Words Erica Lindberg

Etage Projects is an art and design gallery in Copenhagen. By exploring what a merge between art and design could look like, the line between the two concepts  (if such a line ever existed) is blurred. The gallery abstains from taking a stand in the questions ‘What is Art’ and ‘What is Design’. Nevertheless, they think that “we should question the term ‘design’; nowadays an abused word, deprived of all social and collective implications as initiated by the Bauhaus school. Rather than design, Etage Projects wants to reflect on the objects that surround us and the stories and reflections they produce.”

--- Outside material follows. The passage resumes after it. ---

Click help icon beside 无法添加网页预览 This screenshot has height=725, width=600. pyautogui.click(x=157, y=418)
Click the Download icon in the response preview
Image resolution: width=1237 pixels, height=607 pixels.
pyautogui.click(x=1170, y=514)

The director and founder of the gallery, Maria Foerlev, describes how her academic background formed what would eventually become Etage Projects: “I studied art and design history at Sotheby’s Institute in London, and then went on to an architecture degree at the Danish Royal Academy. When returning to Copenhagen after two years in South Africa, I struggled to choose between these distinct fields of art, design, and architecture. Luckily for me, many people in these fields felt the same.”

" There is a need for design for its functional utilitarian purpose. There is a need for art for its poetic psychology. There is a need for them together."

Etage Projects focuses especially on cross-aesthetic methods. This focus stems from an interest in the ways in which aesthetics affect us, and how ideas can translate into aesthetics. This is why Maria Foerlev has chosen to work with artists who create functional pieces as well as designers working conceptually, “their work relies on an engaging experience you cannot get as a passive viewer. You could say these works translate conceptual visions into the realm of functionality and daily-life objects.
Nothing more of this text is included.